Your mom may have gone to this college, Napoleon.
From 1841 to 1868, McKenzie Institute (also called McKenzie College) was the pride of Clarksville, Red River County, Texas.
Until the end of the Civil War, high schools and colleges along the old southwestern frontier were invariably private (also called “by subscription”) and available only to the free middle class. Even with limited educational opportunities, a solid classical foundation remained very important, as the institute’s ad in the Dallas Herald (Aug 9, 1856) attests. Smith Ragsdale, by the way, was the Reverend McKenzie’s son-in-law.

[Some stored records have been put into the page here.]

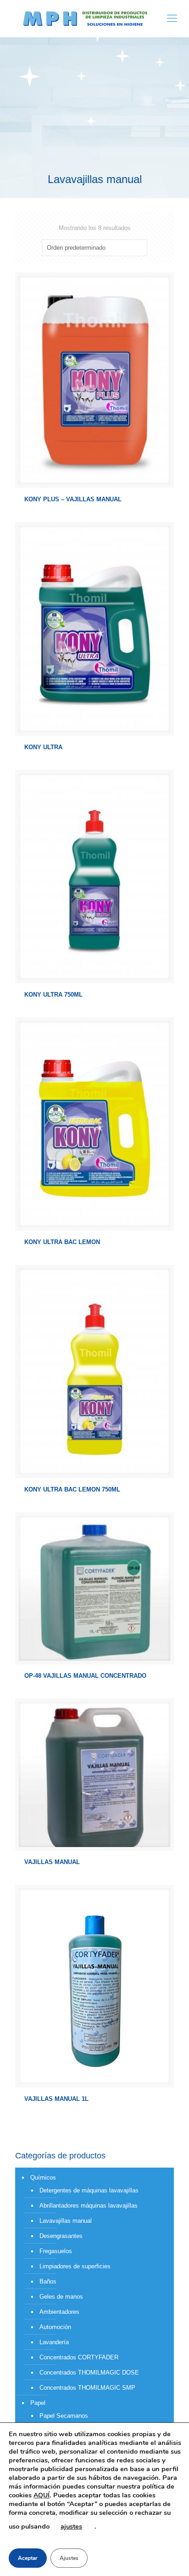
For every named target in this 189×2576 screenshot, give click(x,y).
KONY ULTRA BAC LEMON (62, 1242)
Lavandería (54, 2342)
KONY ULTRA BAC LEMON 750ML (72, 1489)
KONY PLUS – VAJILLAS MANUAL (73, 499)
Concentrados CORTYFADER (78, 2357)
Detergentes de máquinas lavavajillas (89, 2190)
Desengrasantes (61, 2235)
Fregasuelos (55, 2251)
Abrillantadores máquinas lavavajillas (88, 2205)
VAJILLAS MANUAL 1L (56, 2098)
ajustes (71, 2526)
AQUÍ (41, 2495)
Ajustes (69, 2558)
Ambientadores (59, 2311)
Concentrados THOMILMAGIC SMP (87, 2387)
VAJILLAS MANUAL (52, 1862)
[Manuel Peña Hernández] (85, 18)
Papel (37, 2402)
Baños (47, 2281)
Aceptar (28, 2558)
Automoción (55, 2327)
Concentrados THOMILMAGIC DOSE (89, 2372)
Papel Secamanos (63, 2415)
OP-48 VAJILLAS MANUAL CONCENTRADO (85, 1675)
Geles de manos (61, 2296)
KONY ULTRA (43, 747)
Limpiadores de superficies (75, 2266)
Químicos (43, 2177)
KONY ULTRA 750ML (53, 994)
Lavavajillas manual (65, 2220)
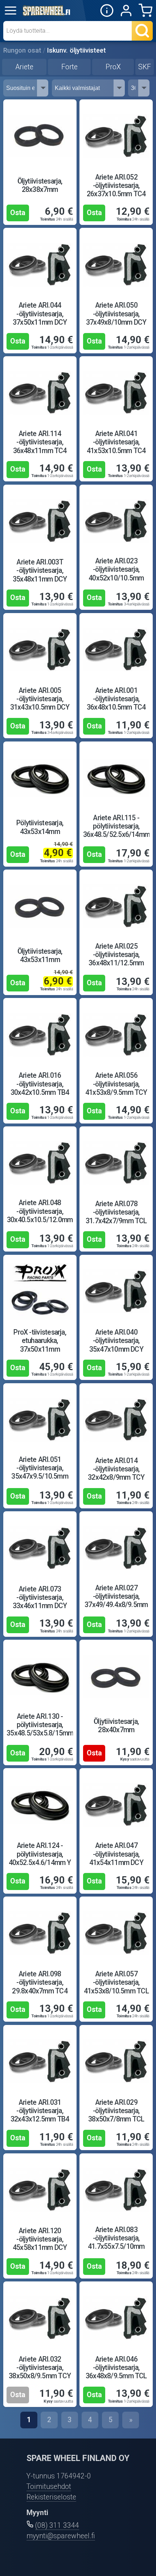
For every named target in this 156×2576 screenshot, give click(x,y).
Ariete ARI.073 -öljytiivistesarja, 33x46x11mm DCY (40, 1597)
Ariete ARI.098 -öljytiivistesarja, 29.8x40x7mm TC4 (39, 1982)
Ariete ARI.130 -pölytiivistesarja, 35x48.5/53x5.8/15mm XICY (40, 1729)
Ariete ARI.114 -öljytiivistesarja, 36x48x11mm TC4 (40, 442)
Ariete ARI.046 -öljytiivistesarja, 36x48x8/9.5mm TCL (116, 2367)
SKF (144, 67)
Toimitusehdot (48, 2486)
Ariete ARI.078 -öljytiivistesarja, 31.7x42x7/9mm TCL (116, 1212)
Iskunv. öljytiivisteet (76, 50)
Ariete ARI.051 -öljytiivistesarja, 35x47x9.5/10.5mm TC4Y (39, 1472)
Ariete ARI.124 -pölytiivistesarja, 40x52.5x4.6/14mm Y (40, 1853)
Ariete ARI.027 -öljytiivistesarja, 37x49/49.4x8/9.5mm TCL (116, 1601)
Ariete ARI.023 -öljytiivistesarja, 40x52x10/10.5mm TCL (116, 574)
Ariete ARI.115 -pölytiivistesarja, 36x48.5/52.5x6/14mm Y (116, 830)
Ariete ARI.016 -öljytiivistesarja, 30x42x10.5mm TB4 (40, 1083)
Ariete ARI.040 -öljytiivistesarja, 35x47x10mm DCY (116, 1340)
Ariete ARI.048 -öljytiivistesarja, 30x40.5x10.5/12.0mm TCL (40, 1215)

Many of its students volunteered for service in the Confederacy, which left the school with a limited enrollment. The mandates of public schools during the Reconstruction era (by 1876, the Texas Constitution guaranteed free public schools throughout Texas) and the lack of tuition forced the institute to close its doors.
Spelling may have been an optional class at McKenzie – can y’all spot the spelling error in the ad?
Another advertisement in an 1866 newspaper, this time for an academy at Kentucky Town, Grayson County, TX. Until the railroads bypassed it, Kentucky Town was a very prominent community in the 19th century. During the Civil War, William Quantrill and his notorious guerilla gang even camped out here, and the citizens did not take kindly to him.
Today, not much of the town – named after the origin state of its settlers – remains. It does have a pretty neat cemetery, though.